Witchy looking cheap shoes. 

I was in Target today and found a pair of clearance shoes for $6.24! They are black imitation leather (were originally $24.97--so not worth that) They are just simple flat black with pointed toes and a small heel. Since I don't have a pair of witch shoes, I jumped on them. What a deal.


----------



## printersdevil (Sep 7, 2009)

Abracadbra witches hats finger food. My friend Luludou at Magical Holiday Home posted this link this morning. 


http://recipes.howstuffworks.com/abracadabra-hats-recipe.htm


----------



## printersdevil (Sep 7, 2009)

Bubbling Cauldron food

Another link from Luludou.

There are other cool recipes here, but the hats and cauldron are a must for my WITCHY party this year.


http://recipes.howstuffworks.com/bubbling-cauldron-recipe.htm


----------



## Britishwitch (Jan 5, 2008)

Rikki said:


> I finally took pictures of the earrings and necklace I made for my costume! Plus, the costume came in. I think I'm going to have to shorten the necklace because the dress is not as low cut as it looked online. What do you guys think?
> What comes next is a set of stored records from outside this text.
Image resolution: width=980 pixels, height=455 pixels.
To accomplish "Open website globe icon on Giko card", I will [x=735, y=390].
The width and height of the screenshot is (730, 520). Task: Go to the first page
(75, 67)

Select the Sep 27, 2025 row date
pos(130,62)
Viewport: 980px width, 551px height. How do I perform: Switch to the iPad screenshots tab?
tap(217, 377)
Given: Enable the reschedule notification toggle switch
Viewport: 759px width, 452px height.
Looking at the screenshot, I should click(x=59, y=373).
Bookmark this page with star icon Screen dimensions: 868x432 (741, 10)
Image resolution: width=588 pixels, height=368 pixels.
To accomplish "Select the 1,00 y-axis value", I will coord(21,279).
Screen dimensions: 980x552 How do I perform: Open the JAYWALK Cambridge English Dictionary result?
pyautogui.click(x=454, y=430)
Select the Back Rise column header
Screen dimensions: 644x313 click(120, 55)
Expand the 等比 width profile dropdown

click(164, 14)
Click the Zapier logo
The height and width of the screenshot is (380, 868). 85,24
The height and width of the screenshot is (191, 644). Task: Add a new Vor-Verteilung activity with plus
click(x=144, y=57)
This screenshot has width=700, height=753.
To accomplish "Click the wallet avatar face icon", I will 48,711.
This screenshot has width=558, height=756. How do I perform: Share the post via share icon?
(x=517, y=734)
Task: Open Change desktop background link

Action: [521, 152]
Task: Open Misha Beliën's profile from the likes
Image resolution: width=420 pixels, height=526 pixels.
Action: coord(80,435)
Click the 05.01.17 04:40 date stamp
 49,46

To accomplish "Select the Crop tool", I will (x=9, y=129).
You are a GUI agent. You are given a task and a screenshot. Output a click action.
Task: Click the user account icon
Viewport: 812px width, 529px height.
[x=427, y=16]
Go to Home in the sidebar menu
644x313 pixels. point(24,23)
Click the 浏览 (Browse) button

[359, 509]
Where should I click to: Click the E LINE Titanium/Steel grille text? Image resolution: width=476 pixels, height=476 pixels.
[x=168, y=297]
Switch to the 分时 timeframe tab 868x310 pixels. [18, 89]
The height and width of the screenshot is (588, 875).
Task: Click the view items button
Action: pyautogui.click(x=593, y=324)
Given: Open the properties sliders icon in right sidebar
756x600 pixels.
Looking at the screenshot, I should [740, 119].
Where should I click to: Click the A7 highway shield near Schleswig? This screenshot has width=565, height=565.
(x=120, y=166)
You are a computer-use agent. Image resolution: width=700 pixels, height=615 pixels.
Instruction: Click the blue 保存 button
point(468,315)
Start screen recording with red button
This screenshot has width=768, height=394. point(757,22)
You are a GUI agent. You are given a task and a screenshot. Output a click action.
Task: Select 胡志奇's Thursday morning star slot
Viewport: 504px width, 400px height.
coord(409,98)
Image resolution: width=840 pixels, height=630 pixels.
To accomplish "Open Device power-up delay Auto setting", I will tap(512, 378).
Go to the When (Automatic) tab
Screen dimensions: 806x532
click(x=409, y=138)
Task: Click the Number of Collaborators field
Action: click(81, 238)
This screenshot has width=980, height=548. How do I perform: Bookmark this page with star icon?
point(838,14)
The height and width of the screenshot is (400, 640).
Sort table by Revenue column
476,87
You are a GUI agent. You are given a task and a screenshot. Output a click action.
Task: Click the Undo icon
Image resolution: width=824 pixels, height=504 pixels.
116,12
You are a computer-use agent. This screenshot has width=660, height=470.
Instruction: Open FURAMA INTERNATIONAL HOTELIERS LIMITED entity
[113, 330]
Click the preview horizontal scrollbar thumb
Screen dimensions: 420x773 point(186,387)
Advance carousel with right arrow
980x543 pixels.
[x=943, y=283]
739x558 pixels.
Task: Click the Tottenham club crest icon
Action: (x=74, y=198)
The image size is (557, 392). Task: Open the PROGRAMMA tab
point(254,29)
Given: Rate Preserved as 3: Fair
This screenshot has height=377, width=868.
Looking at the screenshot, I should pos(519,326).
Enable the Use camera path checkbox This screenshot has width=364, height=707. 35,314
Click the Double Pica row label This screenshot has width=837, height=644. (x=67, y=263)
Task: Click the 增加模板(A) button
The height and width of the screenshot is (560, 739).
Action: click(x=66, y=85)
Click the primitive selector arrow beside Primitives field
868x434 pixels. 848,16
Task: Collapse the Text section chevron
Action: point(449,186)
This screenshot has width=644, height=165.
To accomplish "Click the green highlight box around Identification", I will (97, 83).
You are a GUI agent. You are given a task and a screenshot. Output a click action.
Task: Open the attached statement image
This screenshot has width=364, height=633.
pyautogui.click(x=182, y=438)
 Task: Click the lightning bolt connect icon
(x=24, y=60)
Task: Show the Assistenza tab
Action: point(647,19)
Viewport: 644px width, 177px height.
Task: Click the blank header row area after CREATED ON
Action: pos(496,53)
Fab Rikki Love em! Well done you! I especially love the earings! 

BW


----------



## Rikki (Aug 14, 2006)

Thanks Si-cotik, printersdevil, and BW! The earrings are my favorite too.


----------



## AmFatallyYours (Apr 8, 2009)

Beautiful! They'll look great with the witch costume you got.


----------



## mysterymaiden (Aug 11, 2008)

Rikki, If you're down to the wire, there's always the Salem Witches murder mystery, which is a riot while still factually correct - until the very end of course! LOL! DM, email or FB me.

Can't wait to see the pics and hear all the deets!


----------



## printersdevil (Sep 7, 2009)

I have been on a witch hunt for items to expand my witchy decor for my first Be WITCHY! party. I am so excited. 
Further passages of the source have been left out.